Given task: Reproduce the FATF statement on AML/CFT deficiencies, starting with "ANNEX 2: IMPROVING" and going on through "welcomes these commitments.", with "acknowledges" substituted for "welcomes".

Selected passage:
◇ ◇ ◇ ◇ ◇
Vietnam has taken steps towards improving its AML/CFT regime, including passage of its counter-terrorism legislation. However, despite Vietnam’s high-level political commitment to work with the FATF and APG to address its strategic AML/CFT deficiencies, Vietnam has not made sufficient progress in implementing its action plan, and certain strategic AML/CFT deficiencies remain. Vietnam should continue to work with the FATF and APG on implementing its action plan to address these deficiencies, including by: (1) establishing and implementing adequate procedures to identify and freeze terrorist assets; (2) making legal persons subject to criminal liability in line with international standards; and (3) strengthening international co-operation. The FATF urges Vietnam to address its remaining deficiencies and continue the process of implementing its action plan.

Yemen

Despite Yemen’s high-level political commitment to work with the FATF and MENAFATF to address its strategic AML/CFT deficiencies, Yemen has not made sufficient progress in implementing its action plan and certain strategic AML/CFT deficiencies remain. Yemen should continue to work on implementing its action plan to address these deficiencies, including by: (1) adequately criminalising money laundering and terrorist financing; (2) establishing and implementing adequate procedures to identify and freeze terrorist assets; (3) developing the monitoring and supervisory capacity of the financial sector supervisory authorities and the Financial Intelligence Unit (FIU) to ensure compliance by financial institutions with their suspicious transaction reporting obligations, especially in relation to the financing of terrorism; and (4) ensuring a fully operational and effectively functioning FIU. The FATF urges Yemen to address its remaining deficiencies and continue the process of implementing its action plan.

ANNEX 2: IMPROVING GLOBAL AML/CFT COMPLIANCE: ON-GOING PROCESS

Improving Global AML/CFT Compliance: On-going process - 21 June 2013

Oslo, Norway, 21 June 2013 - As part of its on-going review of compliance with the AML/CFT standards, the FATF has to date identified the following jurisdictions which have strategic AML/CFT deficiencies for which they have developed an action plan with the FATF. While the situations differ among each jurisdiction, each jurisdiction has provided a written high-level political commitment to address the identified deficiencies. The FATF welcomes these commitments.

A large number of jurisdictions have not yet been reviewed by the FATF. The FATF continues to identify additional jurisdictions, on an on-going basis, that pose a risk to the international financial system.

The FATF and the FATF-style regional bodies (FSRBs) will continue to work with the jurisdictions noted below and to report on the progress made in addressing the identified deficiencies. The FATF calls on these jurisdictions to complete the implementation of action plans expeditiously and within the proposed timeframes. The FATF will closely monitor the implementation of these action plans and encourages its members to consider the information presented below.
◇ ◇ ◇ ◇ ◇
Recorded information:
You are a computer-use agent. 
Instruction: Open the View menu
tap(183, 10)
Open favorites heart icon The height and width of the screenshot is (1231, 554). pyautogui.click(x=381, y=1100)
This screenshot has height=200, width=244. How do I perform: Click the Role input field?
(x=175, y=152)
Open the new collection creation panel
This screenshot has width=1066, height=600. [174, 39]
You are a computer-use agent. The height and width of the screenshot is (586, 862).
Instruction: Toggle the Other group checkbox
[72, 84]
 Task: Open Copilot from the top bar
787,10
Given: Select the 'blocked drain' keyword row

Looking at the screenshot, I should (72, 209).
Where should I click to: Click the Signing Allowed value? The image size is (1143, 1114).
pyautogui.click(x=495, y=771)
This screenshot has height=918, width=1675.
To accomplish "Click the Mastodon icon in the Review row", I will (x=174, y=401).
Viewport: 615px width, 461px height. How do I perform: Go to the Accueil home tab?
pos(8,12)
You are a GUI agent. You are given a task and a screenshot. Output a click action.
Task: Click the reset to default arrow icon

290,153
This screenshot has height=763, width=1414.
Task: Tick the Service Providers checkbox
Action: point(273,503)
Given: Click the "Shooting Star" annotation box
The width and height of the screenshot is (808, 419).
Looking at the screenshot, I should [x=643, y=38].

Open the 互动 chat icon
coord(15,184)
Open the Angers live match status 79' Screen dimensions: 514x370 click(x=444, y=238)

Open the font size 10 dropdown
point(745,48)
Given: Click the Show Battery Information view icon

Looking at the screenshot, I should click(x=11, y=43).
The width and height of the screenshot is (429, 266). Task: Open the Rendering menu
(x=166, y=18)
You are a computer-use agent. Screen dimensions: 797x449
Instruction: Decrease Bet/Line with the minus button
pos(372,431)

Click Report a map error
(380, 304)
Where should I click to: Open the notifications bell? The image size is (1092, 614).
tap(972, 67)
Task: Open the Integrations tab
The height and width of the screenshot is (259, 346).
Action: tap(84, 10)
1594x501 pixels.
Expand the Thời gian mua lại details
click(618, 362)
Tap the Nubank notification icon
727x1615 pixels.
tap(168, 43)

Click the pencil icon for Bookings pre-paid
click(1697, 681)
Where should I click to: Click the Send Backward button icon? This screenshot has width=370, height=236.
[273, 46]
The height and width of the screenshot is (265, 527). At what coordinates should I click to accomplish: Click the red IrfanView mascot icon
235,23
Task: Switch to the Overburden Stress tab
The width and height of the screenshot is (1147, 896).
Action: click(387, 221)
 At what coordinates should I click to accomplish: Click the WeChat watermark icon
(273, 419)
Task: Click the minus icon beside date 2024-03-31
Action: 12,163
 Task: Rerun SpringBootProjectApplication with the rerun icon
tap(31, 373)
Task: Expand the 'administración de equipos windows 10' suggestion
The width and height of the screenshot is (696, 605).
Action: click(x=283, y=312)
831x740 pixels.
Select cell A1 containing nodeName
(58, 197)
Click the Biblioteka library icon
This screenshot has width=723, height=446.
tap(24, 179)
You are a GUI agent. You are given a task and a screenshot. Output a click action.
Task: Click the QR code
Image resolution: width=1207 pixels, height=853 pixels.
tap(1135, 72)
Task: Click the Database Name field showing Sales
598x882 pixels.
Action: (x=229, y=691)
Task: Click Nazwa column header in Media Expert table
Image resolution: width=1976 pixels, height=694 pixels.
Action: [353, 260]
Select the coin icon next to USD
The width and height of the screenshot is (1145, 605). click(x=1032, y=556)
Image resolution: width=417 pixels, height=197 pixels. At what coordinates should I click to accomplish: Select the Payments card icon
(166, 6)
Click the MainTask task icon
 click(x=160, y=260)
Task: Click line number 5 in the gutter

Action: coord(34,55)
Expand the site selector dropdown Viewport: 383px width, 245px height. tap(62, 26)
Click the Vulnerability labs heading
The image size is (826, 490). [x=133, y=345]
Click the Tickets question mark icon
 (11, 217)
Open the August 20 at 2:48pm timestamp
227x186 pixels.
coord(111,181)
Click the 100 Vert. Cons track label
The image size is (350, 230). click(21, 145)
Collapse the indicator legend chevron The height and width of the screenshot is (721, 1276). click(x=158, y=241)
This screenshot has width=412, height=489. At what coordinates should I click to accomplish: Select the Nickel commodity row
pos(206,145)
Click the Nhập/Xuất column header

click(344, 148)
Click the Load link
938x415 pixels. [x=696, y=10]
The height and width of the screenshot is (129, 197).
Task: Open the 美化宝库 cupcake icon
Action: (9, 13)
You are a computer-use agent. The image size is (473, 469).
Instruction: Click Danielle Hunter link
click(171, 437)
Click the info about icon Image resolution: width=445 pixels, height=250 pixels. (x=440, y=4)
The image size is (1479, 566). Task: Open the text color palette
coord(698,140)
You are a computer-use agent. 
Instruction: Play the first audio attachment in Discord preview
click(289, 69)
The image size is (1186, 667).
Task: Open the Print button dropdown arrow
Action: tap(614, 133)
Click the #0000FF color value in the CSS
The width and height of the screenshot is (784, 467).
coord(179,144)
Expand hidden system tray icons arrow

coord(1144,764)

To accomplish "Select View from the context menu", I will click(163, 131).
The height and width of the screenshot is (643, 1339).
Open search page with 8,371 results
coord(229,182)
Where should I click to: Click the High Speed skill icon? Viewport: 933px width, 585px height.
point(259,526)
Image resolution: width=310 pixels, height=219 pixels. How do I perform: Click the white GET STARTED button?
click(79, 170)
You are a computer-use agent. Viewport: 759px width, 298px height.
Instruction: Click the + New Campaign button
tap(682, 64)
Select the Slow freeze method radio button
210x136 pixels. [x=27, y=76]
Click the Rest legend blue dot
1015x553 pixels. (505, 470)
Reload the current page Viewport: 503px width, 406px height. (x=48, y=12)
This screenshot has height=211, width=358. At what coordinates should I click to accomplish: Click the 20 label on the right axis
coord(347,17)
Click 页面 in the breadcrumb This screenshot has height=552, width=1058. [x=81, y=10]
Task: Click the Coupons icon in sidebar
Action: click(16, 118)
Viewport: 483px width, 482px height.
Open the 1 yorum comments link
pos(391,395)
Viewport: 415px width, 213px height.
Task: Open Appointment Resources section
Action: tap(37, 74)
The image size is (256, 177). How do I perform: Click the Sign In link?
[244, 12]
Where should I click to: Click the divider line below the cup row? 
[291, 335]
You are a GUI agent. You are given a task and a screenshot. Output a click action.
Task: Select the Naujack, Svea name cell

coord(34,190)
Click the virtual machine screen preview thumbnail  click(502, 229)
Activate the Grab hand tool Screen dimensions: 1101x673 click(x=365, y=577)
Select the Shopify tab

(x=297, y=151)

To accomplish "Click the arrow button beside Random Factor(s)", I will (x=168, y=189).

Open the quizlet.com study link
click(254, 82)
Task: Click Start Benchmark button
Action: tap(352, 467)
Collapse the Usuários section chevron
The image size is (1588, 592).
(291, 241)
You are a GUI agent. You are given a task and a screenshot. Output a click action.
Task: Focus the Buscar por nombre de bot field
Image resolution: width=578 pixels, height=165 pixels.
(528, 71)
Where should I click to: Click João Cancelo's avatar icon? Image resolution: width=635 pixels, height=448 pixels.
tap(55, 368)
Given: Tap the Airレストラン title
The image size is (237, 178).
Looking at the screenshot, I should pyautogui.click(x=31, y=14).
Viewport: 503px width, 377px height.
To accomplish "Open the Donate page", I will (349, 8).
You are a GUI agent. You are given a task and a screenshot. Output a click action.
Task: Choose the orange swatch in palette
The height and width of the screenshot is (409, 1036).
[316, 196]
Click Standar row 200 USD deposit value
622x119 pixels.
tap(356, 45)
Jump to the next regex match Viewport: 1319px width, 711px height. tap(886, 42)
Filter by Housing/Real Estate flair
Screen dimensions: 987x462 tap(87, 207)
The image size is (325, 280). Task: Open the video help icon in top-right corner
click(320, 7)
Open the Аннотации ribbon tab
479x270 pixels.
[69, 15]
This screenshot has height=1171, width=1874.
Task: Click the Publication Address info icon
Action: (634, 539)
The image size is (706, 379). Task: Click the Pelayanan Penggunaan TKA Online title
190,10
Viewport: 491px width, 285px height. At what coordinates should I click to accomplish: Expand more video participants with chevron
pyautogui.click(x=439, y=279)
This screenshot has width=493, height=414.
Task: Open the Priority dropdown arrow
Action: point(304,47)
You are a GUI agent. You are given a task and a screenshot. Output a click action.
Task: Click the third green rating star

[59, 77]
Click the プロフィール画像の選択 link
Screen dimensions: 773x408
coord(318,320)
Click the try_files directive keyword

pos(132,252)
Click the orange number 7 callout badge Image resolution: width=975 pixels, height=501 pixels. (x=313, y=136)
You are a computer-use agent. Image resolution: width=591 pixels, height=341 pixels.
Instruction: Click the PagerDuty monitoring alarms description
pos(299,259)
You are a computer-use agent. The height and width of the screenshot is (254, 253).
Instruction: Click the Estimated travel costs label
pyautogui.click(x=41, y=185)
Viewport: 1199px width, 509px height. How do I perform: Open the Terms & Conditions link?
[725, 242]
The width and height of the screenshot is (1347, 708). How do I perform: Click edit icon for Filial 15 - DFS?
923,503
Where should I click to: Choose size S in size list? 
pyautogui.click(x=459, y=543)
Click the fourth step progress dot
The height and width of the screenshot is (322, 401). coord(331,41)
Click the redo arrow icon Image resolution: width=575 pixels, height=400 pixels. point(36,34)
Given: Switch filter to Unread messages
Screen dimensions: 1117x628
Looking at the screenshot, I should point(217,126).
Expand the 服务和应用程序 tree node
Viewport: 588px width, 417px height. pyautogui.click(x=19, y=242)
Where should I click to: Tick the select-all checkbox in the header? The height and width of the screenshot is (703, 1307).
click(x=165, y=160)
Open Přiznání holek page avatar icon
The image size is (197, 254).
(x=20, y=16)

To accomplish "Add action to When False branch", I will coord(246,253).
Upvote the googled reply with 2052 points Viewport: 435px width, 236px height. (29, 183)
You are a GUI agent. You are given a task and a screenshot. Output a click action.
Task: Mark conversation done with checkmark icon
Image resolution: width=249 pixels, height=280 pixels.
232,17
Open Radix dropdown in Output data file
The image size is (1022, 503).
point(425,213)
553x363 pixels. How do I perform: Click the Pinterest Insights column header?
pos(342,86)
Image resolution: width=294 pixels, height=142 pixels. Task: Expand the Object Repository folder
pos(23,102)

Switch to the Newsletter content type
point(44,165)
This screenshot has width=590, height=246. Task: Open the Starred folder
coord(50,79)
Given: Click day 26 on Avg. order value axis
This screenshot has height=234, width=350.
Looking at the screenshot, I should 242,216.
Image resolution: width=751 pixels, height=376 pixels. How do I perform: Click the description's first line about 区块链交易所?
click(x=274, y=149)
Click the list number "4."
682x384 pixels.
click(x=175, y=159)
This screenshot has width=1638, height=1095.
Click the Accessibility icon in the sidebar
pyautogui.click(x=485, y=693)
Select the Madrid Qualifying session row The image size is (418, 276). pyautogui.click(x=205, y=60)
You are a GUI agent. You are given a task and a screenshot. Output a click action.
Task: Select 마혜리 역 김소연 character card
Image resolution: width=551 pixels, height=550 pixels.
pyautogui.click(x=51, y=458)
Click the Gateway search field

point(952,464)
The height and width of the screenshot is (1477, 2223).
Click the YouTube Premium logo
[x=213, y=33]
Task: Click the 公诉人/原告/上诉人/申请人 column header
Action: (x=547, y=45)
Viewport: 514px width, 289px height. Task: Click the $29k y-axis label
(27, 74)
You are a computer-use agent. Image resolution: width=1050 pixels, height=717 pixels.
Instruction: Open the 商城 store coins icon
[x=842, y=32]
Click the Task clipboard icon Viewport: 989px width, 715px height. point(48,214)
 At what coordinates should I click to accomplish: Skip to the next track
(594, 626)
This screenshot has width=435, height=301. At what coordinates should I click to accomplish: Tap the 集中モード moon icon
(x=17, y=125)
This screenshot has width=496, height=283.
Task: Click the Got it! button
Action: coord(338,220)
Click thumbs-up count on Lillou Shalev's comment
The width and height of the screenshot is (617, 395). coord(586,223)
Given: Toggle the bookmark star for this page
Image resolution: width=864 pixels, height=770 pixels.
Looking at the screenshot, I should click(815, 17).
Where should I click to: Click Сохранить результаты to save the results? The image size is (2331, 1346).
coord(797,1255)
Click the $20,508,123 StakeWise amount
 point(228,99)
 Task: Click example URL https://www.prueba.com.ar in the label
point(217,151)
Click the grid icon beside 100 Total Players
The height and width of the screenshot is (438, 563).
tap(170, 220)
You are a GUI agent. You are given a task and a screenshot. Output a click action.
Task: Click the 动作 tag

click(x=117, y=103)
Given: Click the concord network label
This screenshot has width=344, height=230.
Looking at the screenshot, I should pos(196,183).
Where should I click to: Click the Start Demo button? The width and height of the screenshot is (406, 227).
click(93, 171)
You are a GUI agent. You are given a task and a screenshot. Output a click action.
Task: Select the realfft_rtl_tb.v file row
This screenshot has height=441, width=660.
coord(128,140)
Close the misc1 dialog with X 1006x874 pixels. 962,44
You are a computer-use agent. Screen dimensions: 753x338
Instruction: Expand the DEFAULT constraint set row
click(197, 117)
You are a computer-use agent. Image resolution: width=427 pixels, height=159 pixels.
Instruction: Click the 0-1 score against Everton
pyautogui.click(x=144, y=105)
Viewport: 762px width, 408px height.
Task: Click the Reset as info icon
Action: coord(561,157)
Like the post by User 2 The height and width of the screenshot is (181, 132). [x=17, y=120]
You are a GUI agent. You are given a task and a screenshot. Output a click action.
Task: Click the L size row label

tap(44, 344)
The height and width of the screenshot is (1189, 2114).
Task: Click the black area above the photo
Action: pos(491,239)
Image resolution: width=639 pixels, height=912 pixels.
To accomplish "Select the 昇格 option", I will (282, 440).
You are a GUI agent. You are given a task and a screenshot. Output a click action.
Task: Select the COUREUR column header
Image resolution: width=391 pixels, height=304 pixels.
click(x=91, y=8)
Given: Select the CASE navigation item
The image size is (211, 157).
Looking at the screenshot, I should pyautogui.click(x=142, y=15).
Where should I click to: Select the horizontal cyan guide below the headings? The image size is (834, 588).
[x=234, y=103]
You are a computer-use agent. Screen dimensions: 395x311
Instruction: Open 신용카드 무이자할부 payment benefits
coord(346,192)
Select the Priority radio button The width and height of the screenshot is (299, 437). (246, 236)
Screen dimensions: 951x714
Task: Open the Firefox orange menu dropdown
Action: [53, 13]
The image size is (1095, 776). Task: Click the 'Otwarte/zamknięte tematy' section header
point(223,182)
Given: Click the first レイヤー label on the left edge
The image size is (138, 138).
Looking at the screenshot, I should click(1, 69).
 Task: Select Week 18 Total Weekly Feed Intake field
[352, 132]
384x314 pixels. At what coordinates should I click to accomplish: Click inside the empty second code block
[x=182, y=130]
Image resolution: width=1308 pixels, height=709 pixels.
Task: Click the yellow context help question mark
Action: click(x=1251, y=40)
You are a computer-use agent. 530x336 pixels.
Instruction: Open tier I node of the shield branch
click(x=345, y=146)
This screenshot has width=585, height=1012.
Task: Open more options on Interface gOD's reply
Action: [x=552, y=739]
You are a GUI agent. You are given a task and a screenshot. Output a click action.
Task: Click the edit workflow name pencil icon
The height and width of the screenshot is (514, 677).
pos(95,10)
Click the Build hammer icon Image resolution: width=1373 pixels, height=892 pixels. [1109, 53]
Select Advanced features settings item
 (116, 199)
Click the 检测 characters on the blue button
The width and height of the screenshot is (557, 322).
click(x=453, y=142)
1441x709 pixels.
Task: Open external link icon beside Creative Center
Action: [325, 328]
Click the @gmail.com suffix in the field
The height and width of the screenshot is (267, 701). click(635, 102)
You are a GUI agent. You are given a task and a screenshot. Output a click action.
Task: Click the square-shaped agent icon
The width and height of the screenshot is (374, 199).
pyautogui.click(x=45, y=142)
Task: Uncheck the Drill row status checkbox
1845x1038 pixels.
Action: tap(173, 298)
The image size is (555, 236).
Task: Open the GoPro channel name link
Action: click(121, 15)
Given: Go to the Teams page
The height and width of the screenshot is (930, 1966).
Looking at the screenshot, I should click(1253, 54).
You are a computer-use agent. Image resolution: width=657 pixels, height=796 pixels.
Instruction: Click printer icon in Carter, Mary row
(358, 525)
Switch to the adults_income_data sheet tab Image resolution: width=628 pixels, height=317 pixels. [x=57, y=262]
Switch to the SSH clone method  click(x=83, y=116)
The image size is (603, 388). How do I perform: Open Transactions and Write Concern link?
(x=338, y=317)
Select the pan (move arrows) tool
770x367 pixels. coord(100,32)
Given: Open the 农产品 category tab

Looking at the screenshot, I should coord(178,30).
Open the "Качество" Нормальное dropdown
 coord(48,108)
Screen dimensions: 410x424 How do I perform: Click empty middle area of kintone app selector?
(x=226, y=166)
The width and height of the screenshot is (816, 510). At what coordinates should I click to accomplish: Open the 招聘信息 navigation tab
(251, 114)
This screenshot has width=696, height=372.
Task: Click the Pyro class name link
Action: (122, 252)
◇ ◇ ◇ ◇ ◇
Correct result:
ANNEX 2: IMPROVING GLOBAL AML/CFT COMPLIANCE: ON-GOING PROCESS

Improving Global AML/CFT Compliance: On-going process - 21 June 2013

Oslo, Norway, 21 June 2013 - As part of its on-going review of compliance with the AML/CFT standards, the FATF has to date identified the following jurisdictions which have strategic AML/CFT deficiencies for which they have developed an action plan with the FATF. While the situations differ among each jurisdiction, each jurisdiction has provided a written high-level political commitment to address the identified deficiencies. The FATF acknowledges these commitments.